But how is this harsh exclusiveness in Jesus words about God’s judgment to be understood?
How are the terrible misunderstandings of such words in the history of the church to be avoided?
We must not lose sight of the fact that Jesus utters these words on his way to Jerusalem where he is to die. The Son of God descends to the depths of our human condition before God in this his final godforsakenness. Thus, the words of Jesus in their harshness are meant, in the first instance, to draw our attention to the immeasurable cost of human redemption. The fact that our relationship with God is bought at such terrible price. The eternal Son of God, clothing himself with our humanity and shedding his blood, means that our relationship with God is not a truth or reality controllable or manipulated by our petty religious foibles or fancies.

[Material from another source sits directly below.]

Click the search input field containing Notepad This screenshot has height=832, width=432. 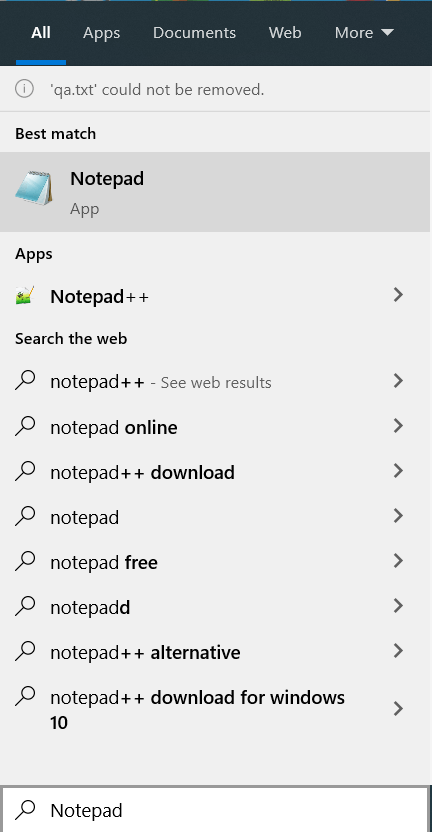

These harsh words of Jesus are intended to indicate that the narrow way that leads to life, or the door that is to be opened, is not a way or a door that can be found and opened by us at all. It can only be opened for us not by us. It is precisely in this that the narrowness of the way consists.
There is nothing mysterious about feeling we are on good terms with God when our natural inclinations and temporal interests are served by that fact. We too can say, like the people outside the shut door, “We have eaten and drank with you and you have taught in our streets.”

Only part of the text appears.